Festival-ing solo sounds like a liberating and life-changing bucket list item you must tick – until you realize logistics suck. Flying to Ultra alone will feel like a sluggish adventure since true crime podcasts will replace your sequin-covered chums.
You will need to play the responsible adult who packs enough to avoid a dreaded “Do you have a spare toothbrush?” ice-breaker.
We won’t lie to you – the separation anxiety caused by missing the gaggle of friends who padded your ego will hit you at some point.
After a seven-hour drive and dozens of very sweaty trecks between your car and the festival grounds, you will want someone to set up your tent with.
When you’ll be in a front-row moshpit with a mouth drier than the Sahara desert, your dying wish will be someone taking one for the team and embarking on a bar queue journey.
Not to mention nobody is nice, drunk, or doped enough to give up their spot for the next free portaloo.
But that’s the whole point of going to a music festival alone. There is no better way to let loose and immerse yourself in the solo trip experience than shedding the safety net of your group. When there is no schedule to follow or a lost friend to scour the festival’s grounds for, it is your time to shine as a three-day CEO.
Just think about it for a moment – within the first hour of a music festival, a group has already lost at least one of its members. In a festival posse of more than three, it seems you’re always waiting for someone to return from the portaloos, bar, or wandering journey.
Call it your festival gang, but in reality you can count the number of times the group has been united on one hand. You don’t have to worry about the rave mom that got separated one-too-many hours ago or waste time searching for the keta-couched friend who wandered off alone.
That works vice versa. You have zero reasons – and group members – to ask what stage you should head to and how many Lord of The Rings treks you have to survive to see someone else’s music hero.
Instead of maneuvering between stages, fields, and bars to find the most crowd-pleasing food vendor, you can follow your own instincts. Let your music taste buds do the itinerary and wander off in the sweaty crowds.
Not having anyone else’s needs, wants, and desires hanging heavy on your shoulders will feel like you’re 16 and casting off your 11 PM curfew for the first time.
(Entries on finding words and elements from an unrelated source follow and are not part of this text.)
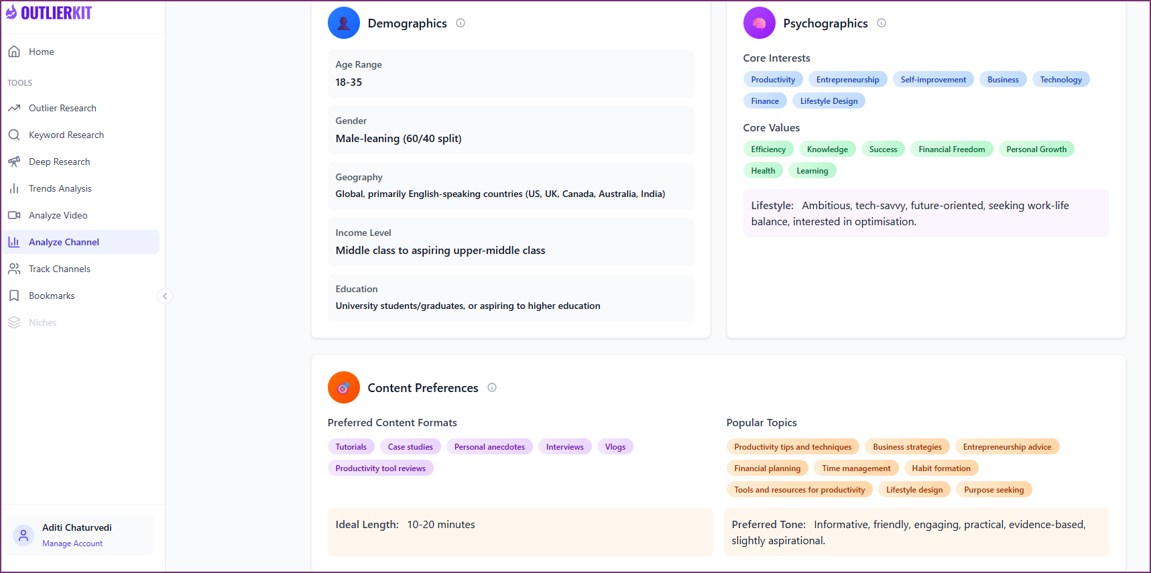This screenshot has height=573, width=1151.
Task: Click the OutlierKit logo
Action: pyautogui.click(x=49, y=13)
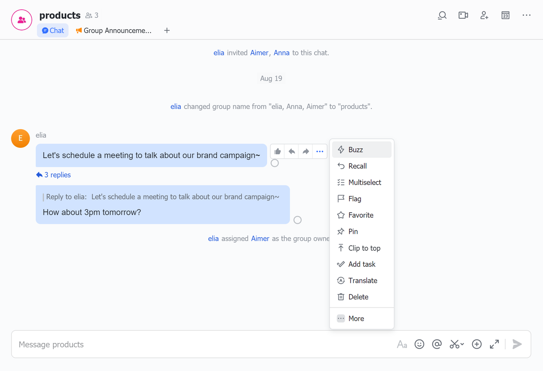543x371 pixels.
Task: Select the radio circle beside brand campaign message
Action: [275, 163]
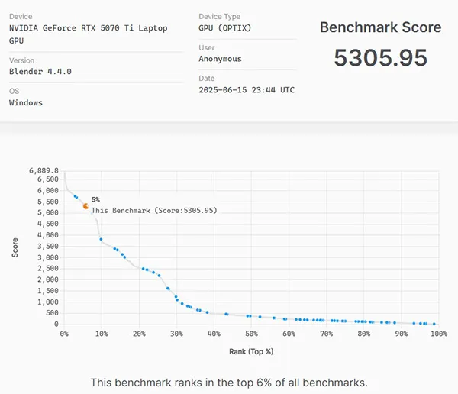458x394 pixels.
Task: Click the 'Rank (Top %)' axis title
Action: (x=251, y=351)
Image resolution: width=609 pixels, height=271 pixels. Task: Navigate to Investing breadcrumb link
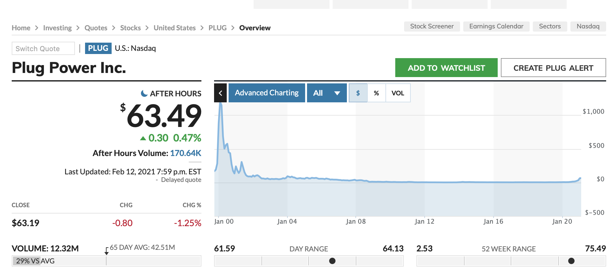(58, 28)

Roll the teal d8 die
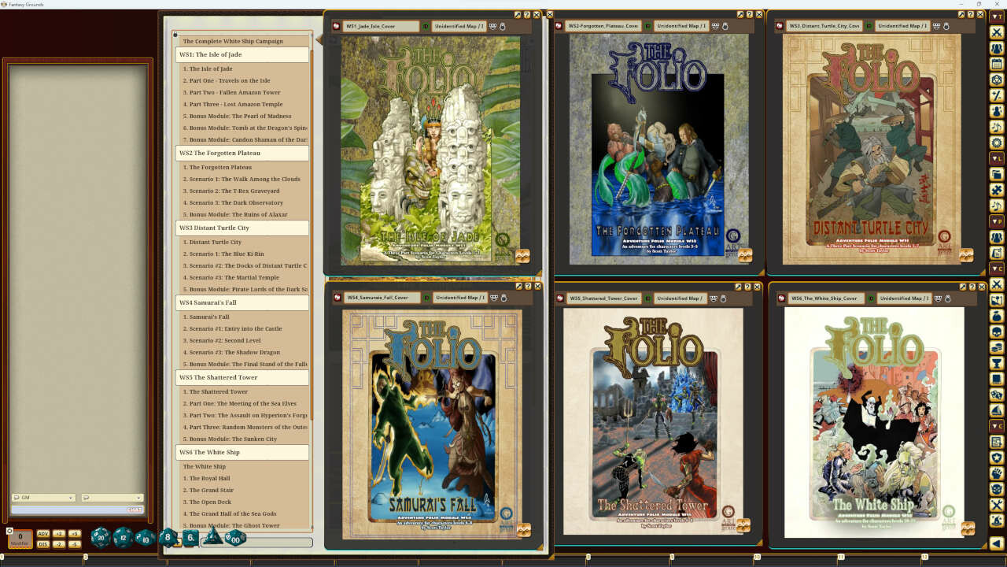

Riding solo at a music festival means you are the big boss. You are in charge of setting the schedule, deciding which bands are yay or nay, and calling the shots for back pain-induced breaks.
One might still worry that despite being surrounded by moonlit mosh pits and wild groups boozed up on forest fruit cider, going to a festival alone will be a nomadic experience. Music festivals are feasts of faces where countless supportive smiles, frog eyes, and sunglasses-wearing Peggy Gou fans bond with you over music.
Going on a hunt for dancing partners and beat-loving troops that you can join might not be easy peasy, but it’s not mission impossible either.
Strike up a conversation in the bar queue about how annoyed you are at your favorite band’s delay. Compliment someone’s glitter-soaked outfit to forget about how close you are to pissing your pants and how long the portaloo line is.
If you are scared to talk to people, tell them you lost your friends and ask them to tag along. You might never see those guys again, so be your most unhinged self – chances are you will vibe with at least one fellow festival-goer.
Truth be told, your three-day self-date is the key to stop missing out on life experiences and waiting for your mates who promised they would come next year. We are holding ourselves back from making the memories we will tell our grandkids about.
We are getting in our own way. Going to a festival alone will allow you to unleash the rawest, most genuine version of yourself – which is the type of adventure you need to get on.